Jersson González

Personal information
- Full name: Jersson Amur González Díaz
- Date of birth: 16 January 1975 (age 51)
- Place of birth: Cali, Colombia
- Height: 1.74 m (5 ft 9 in)
- Position: Defender

Senior career*
- Years: Team / Apps / (Gls)
- 1993–2002: América de Cali / 238 / (21)
- 2002: Galatasaray / 1 / (0)
- 2002: River Plate / 6 / (0)
- 2003: Centauros Villavicencio / 19 / (1)
- 2003–2005: América de Cali / 56 / (7)
- 2005–2006: Deportivo Pereira / 32 / (9)
- 2006–2007: Boyacá Chicó / 60 / (14)
- 2008–2009: América de Cali / 41 / (4)
- 2010: Atlético Bucaramanga / 0 / (0)
- 2011: América de Cali / 11 / (1)
- Total:  / 464 / (57)

International career
- 1995–2001: Colombia / 18 / (1)

Managerial career
- 2013: Boyacá Chicó U20
- 2014–2017: América de Cali U20
- 2018: América de Cali (women)
- 2018–2019: América de Cali (assistant)
- 2018: América de Cali (caretaker)
- 2019: América de Cali (caretaker)
- 2020–2022: América de Cali U20
- 2021: América de Cali (caretaker)
- 2022–2023: Llaneros
- 2024: Deportivo Pasto

= Jersson González =

Colombian footballer (born 1975)

Jersson Amur González Díaz (born 16 January 1975) is a Colombian football manager and former footballer who played as a defender or a defensive midfielder.

González was notable for being an experienced free-kick taker and possessing great ball control.

==Club career==
He is considered an América de Cali legend, winning four league titles with the club in 1997, 2000, 2001 and 2008, as well as the 1999 Copa Merconorte. He made 384 appearances and scored 29 goals with the club, putting him at position #8 in the club's list for most appearances.

In 2002 he had short spells at Galatasaray and River Plate. In 2003 he played with Centauros. After a second return to America de Cali, he played with Deportivo Pereira for a year and then had a successful period at Boyaca Chico, scoring 14 goals in 60 games. In 2012 he retired from the sport.

== International career ==
González played for Colombia at the 1993 FIFA World Youth Championship in Australia.

He was part of the Colombian national team, making his debut in 1995, and was part of the squad that won the 2001 Copa América.

==Coaching career==
González started his coaching career in 2013, when he became manager of Boyacá Chicó's U20 squad.

From 2014 to 2017, González was the manager of América de Cali's U20 squad.
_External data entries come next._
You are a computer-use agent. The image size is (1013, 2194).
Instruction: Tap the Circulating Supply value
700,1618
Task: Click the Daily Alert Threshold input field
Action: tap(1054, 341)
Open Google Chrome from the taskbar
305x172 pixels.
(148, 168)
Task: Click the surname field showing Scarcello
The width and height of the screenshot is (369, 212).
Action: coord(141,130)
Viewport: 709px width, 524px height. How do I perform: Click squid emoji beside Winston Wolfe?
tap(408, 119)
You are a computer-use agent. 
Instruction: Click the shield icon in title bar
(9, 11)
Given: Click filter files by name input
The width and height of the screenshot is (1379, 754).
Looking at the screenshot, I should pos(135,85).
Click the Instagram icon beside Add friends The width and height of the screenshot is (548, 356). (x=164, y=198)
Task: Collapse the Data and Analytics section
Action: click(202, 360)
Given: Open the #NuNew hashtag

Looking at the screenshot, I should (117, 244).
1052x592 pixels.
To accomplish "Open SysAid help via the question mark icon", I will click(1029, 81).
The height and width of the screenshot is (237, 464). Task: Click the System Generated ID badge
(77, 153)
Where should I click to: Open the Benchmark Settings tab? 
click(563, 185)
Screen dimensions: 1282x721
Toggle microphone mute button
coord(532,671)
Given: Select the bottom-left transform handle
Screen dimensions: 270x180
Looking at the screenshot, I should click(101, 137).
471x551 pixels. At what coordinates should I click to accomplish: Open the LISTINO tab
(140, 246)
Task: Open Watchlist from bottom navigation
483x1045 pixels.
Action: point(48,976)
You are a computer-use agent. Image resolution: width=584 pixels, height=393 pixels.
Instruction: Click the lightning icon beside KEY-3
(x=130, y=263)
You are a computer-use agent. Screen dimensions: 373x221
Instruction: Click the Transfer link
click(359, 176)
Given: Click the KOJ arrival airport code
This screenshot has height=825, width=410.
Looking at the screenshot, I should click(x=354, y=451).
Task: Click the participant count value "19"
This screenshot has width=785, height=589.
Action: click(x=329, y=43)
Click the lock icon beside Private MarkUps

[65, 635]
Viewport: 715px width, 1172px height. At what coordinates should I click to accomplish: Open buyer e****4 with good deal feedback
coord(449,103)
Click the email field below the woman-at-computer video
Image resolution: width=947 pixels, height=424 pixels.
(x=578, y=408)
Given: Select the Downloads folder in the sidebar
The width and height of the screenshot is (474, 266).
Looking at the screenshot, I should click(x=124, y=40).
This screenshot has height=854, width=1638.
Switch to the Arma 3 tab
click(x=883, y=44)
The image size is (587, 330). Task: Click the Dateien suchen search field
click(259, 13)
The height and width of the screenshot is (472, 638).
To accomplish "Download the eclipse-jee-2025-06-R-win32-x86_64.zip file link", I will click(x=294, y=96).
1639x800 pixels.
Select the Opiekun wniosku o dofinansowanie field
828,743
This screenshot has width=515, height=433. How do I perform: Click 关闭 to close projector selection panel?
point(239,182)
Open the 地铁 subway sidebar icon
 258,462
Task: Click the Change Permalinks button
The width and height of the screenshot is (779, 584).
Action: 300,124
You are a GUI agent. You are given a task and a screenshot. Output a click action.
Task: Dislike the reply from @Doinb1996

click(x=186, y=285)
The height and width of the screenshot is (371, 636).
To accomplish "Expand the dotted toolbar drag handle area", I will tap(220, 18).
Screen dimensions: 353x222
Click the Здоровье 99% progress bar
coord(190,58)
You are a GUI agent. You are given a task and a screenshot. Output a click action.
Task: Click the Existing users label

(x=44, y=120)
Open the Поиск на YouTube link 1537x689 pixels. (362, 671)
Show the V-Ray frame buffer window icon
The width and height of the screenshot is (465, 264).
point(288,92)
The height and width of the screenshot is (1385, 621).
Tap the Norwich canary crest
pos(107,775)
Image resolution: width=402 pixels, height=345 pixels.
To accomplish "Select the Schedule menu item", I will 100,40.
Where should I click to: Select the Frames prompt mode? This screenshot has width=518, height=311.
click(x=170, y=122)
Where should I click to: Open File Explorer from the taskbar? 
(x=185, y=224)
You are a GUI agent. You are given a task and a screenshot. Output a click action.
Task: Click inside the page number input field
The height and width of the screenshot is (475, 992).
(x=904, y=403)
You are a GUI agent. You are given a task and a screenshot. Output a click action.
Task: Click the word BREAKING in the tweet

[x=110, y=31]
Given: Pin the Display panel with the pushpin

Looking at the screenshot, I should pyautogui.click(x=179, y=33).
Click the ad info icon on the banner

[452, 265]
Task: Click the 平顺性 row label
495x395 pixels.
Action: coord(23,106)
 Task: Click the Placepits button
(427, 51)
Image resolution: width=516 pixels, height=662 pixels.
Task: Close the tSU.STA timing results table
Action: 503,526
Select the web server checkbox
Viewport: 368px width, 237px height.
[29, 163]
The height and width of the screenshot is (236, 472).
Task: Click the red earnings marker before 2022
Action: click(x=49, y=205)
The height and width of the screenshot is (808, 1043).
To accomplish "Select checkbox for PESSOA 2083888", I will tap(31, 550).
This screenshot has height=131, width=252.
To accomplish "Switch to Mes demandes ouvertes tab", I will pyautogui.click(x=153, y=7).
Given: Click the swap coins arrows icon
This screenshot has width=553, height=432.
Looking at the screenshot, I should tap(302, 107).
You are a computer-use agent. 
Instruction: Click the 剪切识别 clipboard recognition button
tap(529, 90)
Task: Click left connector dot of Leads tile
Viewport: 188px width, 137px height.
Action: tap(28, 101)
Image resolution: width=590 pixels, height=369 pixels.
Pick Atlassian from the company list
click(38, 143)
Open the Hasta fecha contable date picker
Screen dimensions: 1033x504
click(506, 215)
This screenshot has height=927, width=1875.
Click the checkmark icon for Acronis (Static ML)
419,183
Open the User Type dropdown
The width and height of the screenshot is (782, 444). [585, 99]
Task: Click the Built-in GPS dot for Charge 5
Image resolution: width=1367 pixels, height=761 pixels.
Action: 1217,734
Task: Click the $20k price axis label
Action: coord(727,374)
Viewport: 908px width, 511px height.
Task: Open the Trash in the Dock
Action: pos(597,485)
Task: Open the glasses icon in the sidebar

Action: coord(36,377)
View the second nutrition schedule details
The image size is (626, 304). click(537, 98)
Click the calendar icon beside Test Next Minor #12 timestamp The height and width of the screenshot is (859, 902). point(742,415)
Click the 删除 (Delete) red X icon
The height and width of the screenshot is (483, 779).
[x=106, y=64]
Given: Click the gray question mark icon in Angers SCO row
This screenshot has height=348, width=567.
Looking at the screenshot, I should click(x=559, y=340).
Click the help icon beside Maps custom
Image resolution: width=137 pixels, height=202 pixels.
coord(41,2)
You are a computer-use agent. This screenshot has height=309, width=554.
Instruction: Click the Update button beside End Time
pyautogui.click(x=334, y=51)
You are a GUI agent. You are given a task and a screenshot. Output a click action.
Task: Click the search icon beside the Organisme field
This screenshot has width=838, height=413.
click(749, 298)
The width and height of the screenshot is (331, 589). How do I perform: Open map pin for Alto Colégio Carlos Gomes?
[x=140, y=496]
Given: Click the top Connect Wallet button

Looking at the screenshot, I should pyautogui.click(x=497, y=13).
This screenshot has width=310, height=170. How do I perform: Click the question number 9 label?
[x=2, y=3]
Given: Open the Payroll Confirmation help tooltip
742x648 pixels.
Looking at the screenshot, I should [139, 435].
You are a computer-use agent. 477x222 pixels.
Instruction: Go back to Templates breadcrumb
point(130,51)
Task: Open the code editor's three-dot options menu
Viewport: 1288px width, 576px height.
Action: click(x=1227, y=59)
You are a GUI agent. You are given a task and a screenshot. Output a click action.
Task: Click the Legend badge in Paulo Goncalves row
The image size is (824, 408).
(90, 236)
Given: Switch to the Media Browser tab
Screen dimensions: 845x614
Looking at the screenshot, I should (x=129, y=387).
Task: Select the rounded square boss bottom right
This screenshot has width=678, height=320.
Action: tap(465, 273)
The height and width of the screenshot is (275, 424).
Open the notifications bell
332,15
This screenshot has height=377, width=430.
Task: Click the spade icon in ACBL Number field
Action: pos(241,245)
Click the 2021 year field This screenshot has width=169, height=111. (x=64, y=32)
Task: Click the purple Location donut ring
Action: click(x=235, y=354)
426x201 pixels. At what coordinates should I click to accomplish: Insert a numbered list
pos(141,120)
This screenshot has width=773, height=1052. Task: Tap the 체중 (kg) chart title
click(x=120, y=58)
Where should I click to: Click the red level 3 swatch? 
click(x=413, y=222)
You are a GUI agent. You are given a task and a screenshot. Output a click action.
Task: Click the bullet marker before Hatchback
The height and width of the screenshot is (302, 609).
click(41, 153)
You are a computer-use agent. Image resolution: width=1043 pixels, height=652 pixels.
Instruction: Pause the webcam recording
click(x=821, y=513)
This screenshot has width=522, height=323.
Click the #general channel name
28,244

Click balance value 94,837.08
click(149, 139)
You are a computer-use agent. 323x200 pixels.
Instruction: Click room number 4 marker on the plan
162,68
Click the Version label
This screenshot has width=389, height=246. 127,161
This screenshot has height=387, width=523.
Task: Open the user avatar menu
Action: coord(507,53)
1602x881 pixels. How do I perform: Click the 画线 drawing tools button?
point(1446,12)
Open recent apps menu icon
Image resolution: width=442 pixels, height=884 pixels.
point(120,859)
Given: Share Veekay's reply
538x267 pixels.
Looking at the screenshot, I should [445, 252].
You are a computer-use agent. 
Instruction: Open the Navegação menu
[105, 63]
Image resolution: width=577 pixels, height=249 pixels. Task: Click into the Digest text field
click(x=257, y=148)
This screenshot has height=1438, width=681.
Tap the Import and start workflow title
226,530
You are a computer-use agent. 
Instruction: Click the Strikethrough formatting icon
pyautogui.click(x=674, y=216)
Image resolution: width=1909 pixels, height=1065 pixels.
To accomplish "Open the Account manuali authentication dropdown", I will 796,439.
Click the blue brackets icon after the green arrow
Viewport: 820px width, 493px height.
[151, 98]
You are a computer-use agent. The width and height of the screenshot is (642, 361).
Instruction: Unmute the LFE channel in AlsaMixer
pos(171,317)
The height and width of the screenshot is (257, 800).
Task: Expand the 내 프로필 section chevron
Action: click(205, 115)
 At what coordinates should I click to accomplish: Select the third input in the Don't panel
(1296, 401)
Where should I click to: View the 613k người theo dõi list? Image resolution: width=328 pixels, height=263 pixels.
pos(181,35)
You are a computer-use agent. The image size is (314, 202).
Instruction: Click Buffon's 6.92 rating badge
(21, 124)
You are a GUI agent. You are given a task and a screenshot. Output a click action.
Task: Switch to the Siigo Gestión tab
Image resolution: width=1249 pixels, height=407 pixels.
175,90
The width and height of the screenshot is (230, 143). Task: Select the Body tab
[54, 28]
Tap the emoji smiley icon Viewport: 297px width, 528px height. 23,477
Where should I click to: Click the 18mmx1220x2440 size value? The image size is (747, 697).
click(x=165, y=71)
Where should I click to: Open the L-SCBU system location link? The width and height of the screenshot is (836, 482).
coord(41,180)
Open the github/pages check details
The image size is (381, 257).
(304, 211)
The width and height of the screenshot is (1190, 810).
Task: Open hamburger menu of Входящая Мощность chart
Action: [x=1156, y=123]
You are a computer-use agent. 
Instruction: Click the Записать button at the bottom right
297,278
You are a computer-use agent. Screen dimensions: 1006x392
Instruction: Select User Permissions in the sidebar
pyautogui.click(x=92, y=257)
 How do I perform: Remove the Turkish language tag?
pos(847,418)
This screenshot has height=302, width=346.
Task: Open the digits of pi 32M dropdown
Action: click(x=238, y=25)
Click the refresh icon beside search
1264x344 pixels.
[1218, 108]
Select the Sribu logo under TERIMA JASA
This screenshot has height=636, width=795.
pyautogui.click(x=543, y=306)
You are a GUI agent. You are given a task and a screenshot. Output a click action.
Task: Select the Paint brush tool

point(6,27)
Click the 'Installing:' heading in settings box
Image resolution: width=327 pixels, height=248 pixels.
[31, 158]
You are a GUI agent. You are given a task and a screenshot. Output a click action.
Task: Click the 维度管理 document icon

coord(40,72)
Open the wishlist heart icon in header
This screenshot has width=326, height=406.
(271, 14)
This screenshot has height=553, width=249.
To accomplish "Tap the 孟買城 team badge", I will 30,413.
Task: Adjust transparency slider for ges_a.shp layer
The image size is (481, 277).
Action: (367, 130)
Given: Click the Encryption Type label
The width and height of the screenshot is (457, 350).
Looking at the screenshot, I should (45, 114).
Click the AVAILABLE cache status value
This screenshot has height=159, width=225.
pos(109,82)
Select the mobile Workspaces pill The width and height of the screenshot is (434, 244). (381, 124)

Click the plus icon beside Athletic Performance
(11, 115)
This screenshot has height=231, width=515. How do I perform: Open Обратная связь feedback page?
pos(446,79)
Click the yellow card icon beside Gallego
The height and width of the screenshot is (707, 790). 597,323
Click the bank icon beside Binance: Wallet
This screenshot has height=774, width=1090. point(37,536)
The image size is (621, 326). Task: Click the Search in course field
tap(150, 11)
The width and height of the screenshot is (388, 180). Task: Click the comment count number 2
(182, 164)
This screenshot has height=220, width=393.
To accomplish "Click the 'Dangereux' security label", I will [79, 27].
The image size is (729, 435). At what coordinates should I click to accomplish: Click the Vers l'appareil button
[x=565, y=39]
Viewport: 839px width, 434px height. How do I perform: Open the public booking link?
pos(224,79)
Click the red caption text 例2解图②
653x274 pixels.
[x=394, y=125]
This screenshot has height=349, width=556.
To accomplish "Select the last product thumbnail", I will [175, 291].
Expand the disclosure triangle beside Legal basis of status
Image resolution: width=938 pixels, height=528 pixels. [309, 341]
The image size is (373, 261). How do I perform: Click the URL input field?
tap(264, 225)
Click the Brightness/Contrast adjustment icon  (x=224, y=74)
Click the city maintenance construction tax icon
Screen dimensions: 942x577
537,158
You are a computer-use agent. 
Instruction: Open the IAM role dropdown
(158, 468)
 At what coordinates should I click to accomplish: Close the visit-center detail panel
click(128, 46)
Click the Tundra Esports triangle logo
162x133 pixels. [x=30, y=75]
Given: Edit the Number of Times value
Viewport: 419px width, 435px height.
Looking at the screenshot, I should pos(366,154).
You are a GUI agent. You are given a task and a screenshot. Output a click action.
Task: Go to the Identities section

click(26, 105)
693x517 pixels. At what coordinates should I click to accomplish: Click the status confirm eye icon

Through a video broadcast by América de Cali on its official YouTube channel, it was learned that Jersson González was appointed as the new manager of the women's team for the 2018 season.

On 20 August 2018, he was appointed caretaker manager for the first team of América de Cali. He was in charge for one game against Millonarios which he lost 0-2 and was replaced a few days later by a newly appointed manager. After Fernando Castro Lozada was fired on 15 April 2019, González was once again appointed caretaker manager, this time until the end of the season. He was recalled by América de Cali as caretaker on 28 April 2021, replacing Juan Cruz Real for the return leg of the quarter-finals of the 2021 Apertura tournament against Millonarios and four Copa Libertadores group stage games.

Following the end of América's involvement at the Copa Libertadores, he returned to the club's youth ranks, resigning on 2 April 2022 to become manager of Llaneros in the Colombian second division for his first professional manager job. González managed Llaneros until the end of the 2023 season, and on 16 November 2023 he was announced as manager of top-tier club Deportivo Pasto for the 2024 season. He was dismissed from the position on 25 February 2024, after a poor start to the season that saw Pasto collect only four points in their first eight league matches.